**About this exercise:** Which of the lines below hold the word "checkbox"? Pull each of them out.

**Exercise input:**
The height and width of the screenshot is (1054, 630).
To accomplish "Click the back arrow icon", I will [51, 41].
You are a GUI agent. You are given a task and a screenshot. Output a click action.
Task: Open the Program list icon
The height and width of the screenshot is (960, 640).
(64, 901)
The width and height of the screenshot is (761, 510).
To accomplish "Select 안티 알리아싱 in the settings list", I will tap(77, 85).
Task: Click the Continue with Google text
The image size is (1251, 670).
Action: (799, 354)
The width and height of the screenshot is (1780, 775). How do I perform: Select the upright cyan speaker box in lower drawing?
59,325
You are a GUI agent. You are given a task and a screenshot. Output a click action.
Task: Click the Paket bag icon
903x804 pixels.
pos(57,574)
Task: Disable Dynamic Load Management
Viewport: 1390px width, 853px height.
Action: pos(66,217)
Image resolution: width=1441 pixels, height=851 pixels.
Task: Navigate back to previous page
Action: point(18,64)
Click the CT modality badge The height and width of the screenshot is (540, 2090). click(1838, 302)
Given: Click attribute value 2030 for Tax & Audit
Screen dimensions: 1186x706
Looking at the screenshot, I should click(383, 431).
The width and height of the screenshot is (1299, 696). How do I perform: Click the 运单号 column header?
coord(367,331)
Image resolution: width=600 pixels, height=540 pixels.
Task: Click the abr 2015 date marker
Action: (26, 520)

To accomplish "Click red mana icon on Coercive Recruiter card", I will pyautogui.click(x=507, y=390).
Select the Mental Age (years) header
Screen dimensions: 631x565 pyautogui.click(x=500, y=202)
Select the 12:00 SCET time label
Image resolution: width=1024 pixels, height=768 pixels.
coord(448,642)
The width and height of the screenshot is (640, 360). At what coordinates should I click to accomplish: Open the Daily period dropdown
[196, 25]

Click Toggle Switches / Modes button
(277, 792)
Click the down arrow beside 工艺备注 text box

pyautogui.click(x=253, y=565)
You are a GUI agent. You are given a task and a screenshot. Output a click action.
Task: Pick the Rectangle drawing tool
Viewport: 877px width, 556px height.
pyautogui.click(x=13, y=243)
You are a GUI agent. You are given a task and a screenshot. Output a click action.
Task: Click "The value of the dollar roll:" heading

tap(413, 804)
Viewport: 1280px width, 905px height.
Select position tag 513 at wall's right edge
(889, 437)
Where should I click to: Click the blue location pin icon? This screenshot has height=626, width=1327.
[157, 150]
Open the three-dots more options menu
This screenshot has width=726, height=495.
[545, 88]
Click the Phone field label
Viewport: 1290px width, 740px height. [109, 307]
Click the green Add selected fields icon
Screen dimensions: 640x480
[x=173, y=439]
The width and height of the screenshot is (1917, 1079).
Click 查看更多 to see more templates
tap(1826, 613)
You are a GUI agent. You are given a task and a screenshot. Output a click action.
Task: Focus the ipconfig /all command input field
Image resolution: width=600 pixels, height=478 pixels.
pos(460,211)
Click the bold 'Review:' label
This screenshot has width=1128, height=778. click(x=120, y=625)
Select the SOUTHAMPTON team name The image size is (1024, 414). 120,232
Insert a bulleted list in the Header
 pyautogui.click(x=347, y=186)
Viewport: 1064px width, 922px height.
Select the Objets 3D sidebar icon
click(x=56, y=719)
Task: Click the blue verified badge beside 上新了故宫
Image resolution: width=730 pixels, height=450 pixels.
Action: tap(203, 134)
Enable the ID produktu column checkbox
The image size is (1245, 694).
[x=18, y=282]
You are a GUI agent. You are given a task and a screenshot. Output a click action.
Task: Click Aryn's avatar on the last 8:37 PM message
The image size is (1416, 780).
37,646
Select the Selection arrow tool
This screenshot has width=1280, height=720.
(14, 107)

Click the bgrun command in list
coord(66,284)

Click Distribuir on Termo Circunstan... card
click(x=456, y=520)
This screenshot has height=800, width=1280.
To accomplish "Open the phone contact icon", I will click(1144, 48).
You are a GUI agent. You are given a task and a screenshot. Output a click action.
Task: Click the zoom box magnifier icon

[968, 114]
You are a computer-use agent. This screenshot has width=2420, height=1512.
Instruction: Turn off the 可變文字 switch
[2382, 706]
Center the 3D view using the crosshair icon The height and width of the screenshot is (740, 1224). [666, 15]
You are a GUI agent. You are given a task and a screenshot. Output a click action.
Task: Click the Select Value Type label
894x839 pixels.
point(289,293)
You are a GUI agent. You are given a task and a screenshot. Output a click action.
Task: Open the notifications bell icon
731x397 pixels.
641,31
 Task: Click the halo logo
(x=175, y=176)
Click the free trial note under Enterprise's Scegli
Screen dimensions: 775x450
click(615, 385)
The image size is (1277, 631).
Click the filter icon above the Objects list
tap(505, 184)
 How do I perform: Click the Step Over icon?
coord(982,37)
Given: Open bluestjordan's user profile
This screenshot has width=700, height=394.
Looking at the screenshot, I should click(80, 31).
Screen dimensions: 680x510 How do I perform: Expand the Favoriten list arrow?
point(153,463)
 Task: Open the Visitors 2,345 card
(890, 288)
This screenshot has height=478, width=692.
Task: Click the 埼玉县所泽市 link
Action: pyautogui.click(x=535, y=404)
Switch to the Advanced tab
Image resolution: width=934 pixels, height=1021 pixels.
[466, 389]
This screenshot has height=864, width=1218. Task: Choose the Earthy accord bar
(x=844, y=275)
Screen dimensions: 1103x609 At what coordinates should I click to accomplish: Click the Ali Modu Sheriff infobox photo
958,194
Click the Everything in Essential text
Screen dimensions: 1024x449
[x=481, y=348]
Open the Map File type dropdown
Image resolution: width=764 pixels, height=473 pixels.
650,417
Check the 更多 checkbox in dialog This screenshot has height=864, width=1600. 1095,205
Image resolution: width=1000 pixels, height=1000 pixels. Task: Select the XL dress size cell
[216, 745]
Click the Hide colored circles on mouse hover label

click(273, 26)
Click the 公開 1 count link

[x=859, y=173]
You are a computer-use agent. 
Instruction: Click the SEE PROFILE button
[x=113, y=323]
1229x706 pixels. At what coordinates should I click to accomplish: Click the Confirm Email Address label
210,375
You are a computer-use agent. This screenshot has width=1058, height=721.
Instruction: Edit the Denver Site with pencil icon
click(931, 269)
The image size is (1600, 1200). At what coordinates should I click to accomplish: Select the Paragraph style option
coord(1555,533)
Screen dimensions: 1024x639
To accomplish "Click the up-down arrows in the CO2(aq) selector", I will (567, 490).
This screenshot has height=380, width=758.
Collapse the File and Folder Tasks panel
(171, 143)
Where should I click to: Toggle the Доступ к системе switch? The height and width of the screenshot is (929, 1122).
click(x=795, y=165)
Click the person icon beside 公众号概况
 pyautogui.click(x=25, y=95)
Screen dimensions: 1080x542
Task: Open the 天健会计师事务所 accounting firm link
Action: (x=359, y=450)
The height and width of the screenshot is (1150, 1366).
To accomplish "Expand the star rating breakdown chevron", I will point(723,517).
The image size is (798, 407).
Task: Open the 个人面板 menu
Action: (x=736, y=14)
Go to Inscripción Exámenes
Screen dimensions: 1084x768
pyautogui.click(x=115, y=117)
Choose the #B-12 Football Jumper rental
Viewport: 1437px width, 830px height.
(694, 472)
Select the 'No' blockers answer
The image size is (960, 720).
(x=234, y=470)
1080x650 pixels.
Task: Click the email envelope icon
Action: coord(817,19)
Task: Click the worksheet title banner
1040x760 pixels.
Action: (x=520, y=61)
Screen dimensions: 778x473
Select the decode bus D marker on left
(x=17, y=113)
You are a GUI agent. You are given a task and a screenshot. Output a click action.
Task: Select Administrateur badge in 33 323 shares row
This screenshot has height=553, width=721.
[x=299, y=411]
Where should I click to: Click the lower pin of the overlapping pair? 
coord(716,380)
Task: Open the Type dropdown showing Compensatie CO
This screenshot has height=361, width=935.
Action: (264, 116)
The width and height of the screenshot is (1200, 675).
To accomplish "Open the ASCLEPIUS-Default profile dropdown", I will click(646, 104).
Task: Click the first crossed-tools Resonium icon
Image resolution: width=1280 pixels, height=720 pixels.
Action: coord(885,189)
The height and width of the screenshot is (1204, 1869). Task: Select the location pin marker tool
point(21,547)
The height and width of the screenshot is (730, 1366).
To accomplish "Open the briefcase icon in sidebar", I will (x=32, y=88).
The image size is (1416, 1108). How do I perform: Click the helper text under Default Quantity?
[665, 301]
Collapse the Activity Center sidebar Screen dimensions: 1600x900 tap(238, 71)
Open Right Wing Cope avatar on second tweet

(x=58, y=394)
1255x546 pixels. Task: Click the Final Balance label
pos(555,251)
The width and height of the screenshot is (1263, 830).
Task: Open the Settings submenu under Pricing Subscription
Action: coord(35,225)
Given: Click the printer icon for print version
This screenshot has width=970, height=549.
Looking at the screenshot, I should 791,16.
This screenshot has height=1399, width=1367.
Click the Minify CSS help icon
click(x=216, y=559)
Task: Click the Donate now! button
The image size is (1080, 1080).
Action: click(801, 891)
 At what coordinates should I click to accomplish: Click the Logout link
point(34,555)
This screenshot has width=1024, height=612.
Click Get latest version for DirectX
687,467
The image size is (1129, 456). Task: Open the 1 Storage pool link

**Exercise answer:**
Enable the ID produktu column checkbox
Check the 更多 checkbox in dialog This screenshot has height=864, width=1600. 1095,205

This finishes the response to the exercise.